Text for analysis:
══════════

On the other, as a rich, attractive white celebrity, she represents the most palatable narrative mainstream America is willing to accept for its transgender icons, Hunter said.
“Caitlyn’s coming out is relatable to mainstream American society because she is white, Republican, rich and famous,” said Hunter, who advocates on behalf of black and Latina transgender women.
“Her celebrity status is great for visibility, but it can and will be used as a distraction from the lived experiences of trans folk who continue to battle discrimination when accessing basic needs such as housing, employment, education and health care.”
No one is saying Jenner does not deserve support, Hunter said. While celebrating Jenner, Hunter and others hope the media will use the moment to draw attention to barriers transgender people face in everyday life.
“Any time someone is able to live fully and safely as their authentic self, it is a beautiful thing that we should celebrate. We can celebrate, though, while recognizing that Caitlyn’s experience is dramatically different from that of most transgender people,” said Kris Hayashi, executive director of the Transgender Law Center.
“Bills have been introduced across the country to criminalize transgender people for using the bathroom. There is a tremendous amount of violence against the community and challenges simply to living and thriving as our authentic selves. Our communities, and particularly transgender and gender nonconforming people of color, face alarming rates of homelessness, unemployment, and incarceration, all of which contribute to other barriers like lack of access to health care.”
Thanks to her wealth and celebrity status, Jenner is isolated from those forms of discrimination and harassment, said Broadus.

══════════

Study material:

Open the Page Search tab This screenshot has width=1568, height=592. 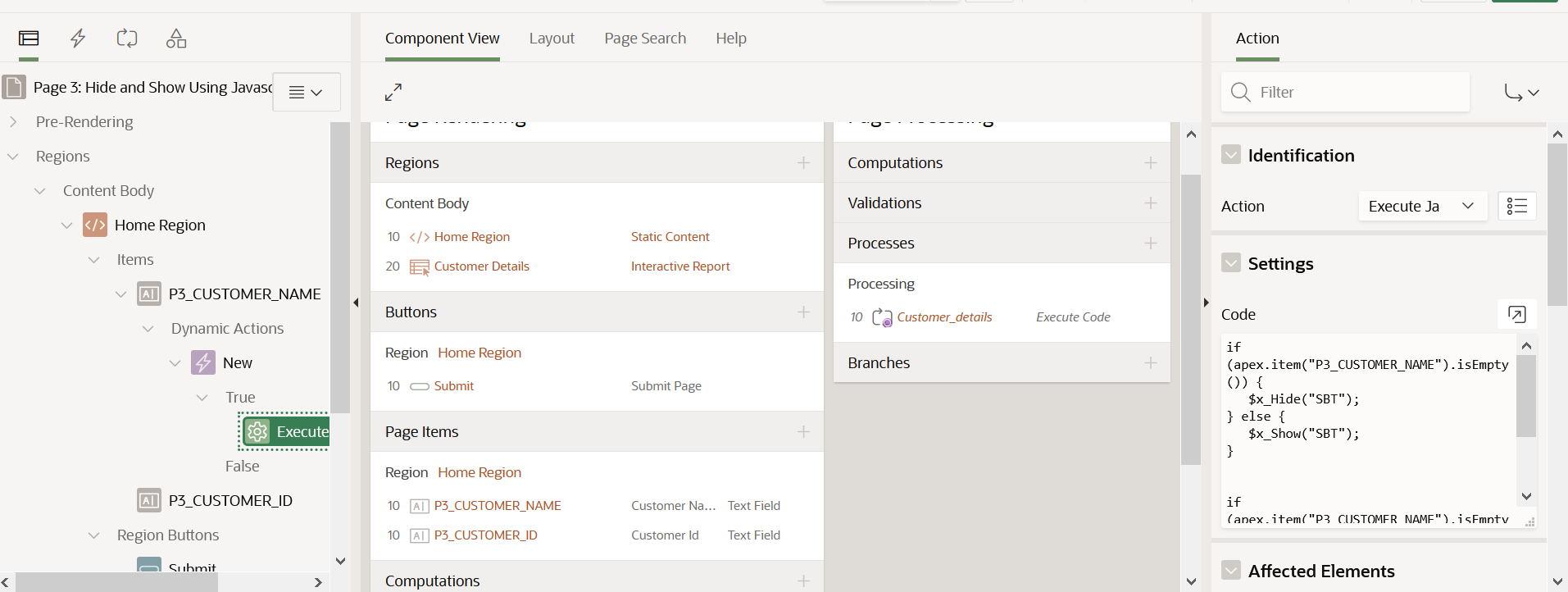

══════════

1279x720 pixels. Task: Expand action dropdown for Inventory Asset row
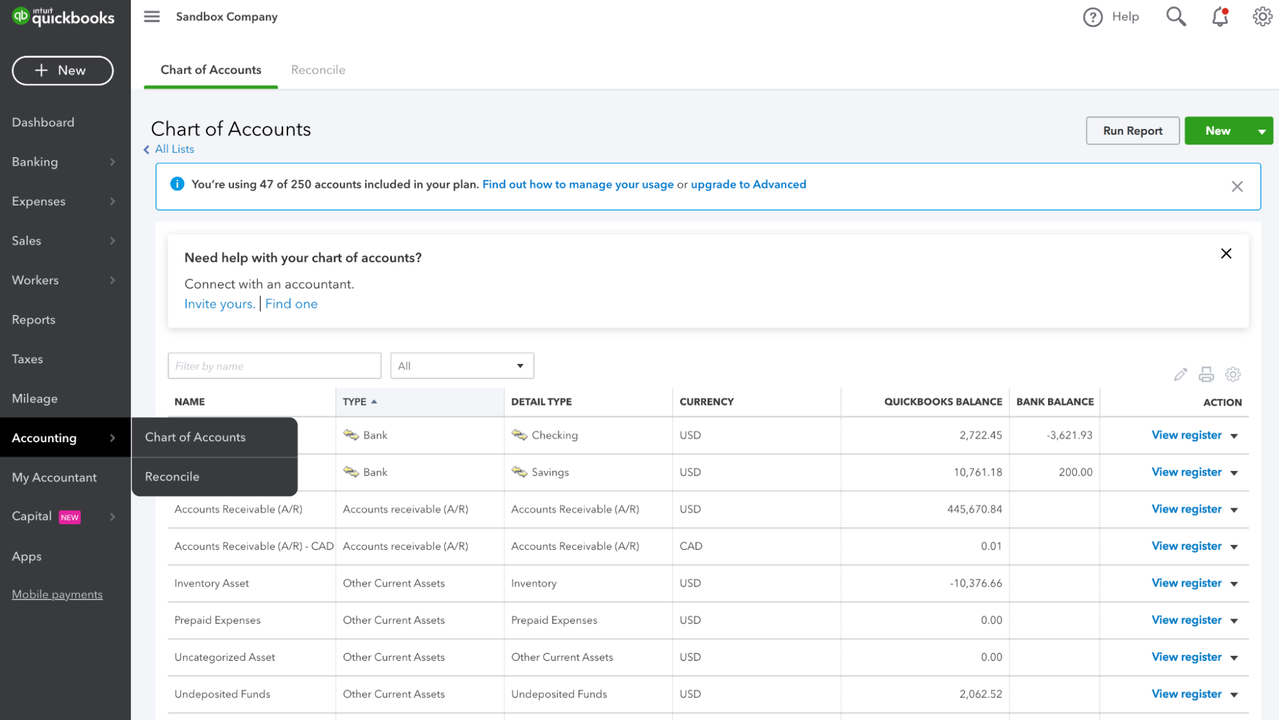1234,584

══════════

Problems to solve:
(a) Copy out the part of the passage on Caitlyn Jenner starting at "On the other, as" and ending at "icons, Hunter said.".
(b) Answer these questions using the passage on Caitlyn Jenner:
(i) What position does Kris Hayashi hold?
(ii) Which basic needs does Hunter name as areas where trans folk battle discrimination?
(iii) What would the bills introduced across the country criminalize transgender people for doing?
The entries come from a separate source unrelated to the passage on Caitlyn Jenner.

Answers by task:
(a)
On the other, as a rich, attractive white celebrity, she represents the most palatable narrative mainstream America is willing to accept for its transgender icons, Hunter said.

(b)
(i) Executive director of the Transgender Law Center.
(ii) Housing, employment, education and health care.
(iii) Using the bathroom.